▶ [Your instructions]
Which lines of the entries contain the string "will"? Please find them and copy them.

▶ [Available data]
==============================

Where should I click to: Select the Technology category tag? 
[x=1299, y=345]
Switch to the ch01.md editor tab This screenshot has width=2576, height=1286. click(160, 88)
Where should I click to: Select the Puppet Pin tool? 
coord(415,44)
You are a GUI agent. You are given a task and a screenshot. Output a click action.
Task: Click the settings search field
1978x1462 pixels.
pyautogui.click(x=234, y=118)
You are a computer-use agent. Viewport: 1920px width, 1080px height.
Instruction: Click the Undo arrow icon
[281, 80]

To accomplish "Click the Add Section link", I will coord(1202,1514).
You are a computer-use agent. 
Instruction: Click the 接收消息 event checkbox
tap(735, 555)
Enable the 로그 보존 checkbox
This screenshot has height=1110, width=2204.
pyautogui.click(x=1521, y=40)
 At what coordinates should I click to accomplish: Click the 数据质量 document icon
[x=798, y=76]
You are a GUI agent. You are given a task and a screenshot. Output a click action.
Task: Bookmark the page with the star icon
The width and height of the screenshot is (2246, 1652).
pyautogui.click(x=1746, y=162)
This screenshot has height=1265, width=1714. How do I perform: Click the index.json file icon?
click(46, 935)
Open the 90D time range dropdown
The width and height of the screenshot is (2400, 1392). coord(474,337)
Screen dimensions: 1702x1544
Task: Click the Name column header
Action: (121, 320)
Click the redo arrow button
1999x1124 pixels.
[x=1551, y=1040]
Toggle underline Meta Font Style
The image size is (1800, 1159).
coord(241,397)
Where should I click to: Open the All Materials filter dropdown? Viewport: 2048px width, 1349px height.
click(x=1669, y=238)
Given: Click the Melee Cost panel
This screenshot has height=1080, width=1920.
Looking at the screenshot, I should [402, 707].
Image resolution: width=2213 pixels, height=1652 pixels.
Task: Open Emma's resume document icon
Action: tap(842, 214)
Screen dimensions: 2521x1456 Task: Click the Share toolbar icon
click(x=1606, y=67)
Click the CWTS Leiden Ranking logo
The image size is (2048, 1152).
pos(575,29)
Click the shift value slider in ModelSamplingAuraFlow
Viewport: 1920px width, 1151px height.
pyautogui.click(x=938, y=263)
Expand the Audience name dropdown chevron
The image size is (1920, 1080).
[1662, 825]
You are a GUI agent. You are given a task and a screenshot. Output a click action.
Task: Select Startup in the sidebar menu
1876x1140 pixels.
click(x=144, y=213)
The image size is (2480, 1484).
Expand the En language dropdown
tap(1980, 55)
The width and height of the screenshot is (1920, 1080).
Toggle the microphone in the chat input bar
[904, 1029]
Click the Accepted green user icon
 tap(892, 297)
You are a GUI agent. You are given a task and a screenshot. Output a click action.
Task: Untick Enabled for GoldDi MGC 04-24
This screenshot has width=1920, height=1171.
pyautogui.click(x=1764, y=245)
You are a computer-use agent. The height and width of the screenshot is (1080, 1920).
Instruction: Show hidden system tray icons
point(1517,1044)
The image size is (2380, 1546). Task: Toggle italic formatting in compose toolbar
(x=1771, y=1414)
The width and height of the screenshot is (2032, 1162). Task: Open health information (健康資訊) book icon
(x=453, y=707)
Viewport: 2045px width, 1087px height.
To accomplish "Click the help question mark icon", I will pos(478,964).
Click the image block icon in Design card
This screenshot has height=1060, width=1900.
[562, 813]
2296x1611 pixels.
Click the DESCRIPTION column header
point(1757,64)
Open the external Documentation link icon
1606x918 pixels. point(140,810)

==============================

▶ [Task result]
To accomplish "Click the Add Section link", I will coord(1202,1514).
To accomplish "Click the help question mark icon", I will pos(478,964).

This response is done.